Re: BUG: KCSAN: data-race in folio_batch_move_lru / mpage_read_end_io
From: Matthew Wilcox
Date: Thu Aug 31 2023 - 10:53:02 EST
On Mon, Aug 28, 2023 at 11:14:23PM +0200, Mirsad Todorovac wrote:
> BUG: KCSAN: data-race in folio_batch_move_lru / mpage_read_end_io
This one's still niggling at me. I've trimmed the timestamps and some
of the other irrelevant stuff out of this to make it easier to read.
> value changed: 0x0017ffffc0020001 -> 0x0017ffffc0020004
Notionally I understand this.

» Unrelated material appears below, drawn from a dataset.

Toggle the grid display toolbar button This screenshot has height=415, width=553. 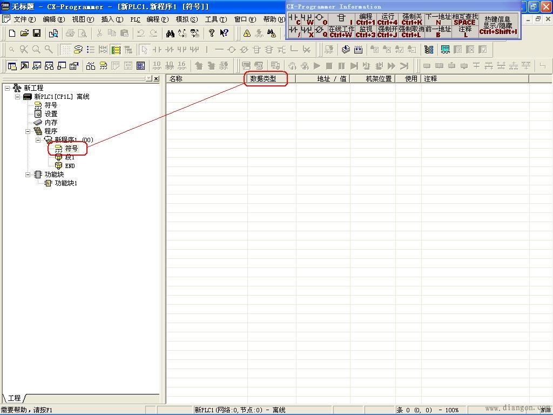click(x=65, y=50)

This is page->flags and the PG_locked bit
was set initially, but after a short delay PG_locked was cleared and
PG_uptodate was set. That's _normal_. For many, many pages, we set the
locked bit, initiate a read; the device does a DMA, sends an interrupt;
the interrupt handler sets the PG_uptodate bit and clears the PG_locked
bit to indicate the page is no longer under I/O.
But what I don't understand is how we see this for _this_ page.

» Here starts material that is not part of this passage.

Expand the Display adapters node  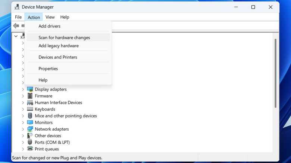(x=23, y=89)
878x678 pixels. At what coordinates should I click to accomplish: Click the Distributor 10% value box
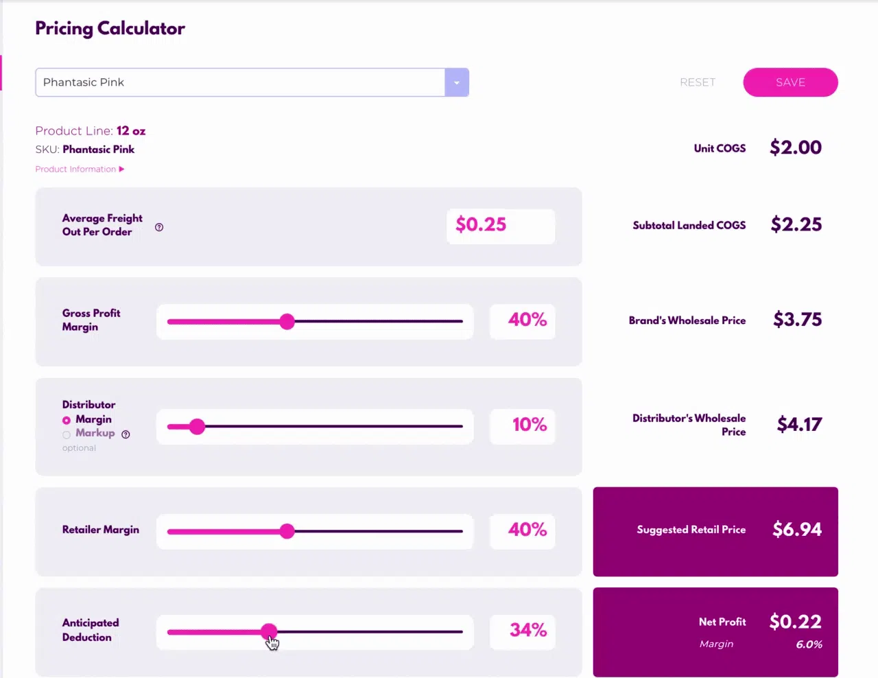tap(523, 426)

> write (marked) to 0xffffef9a44978bc0 of 8 bytes by interrupt on cpu 28:
> mpage_read_end_io (arch/x86/include/asm/bitops.h:55 include/asm-generic/bitops/instrumented-atomic.h:29 include/linux/page-flags.h:739 fs/mpage.c:55)
> bio_endio (block/bio.c:1617)
> blk_mq_end_request_batch (block/blk-mq.c:850 block/blk-mq.c:1088)
> nvme_pci_complete_batch (drivers/nvme/host/pci.c:986) nvme
> nvme_irq (drivers/nvme/host/pci.c:1086) nvme
This is the interrupt handler. It's doing what it's supposed to;
marking the page uptodate and unlocking it.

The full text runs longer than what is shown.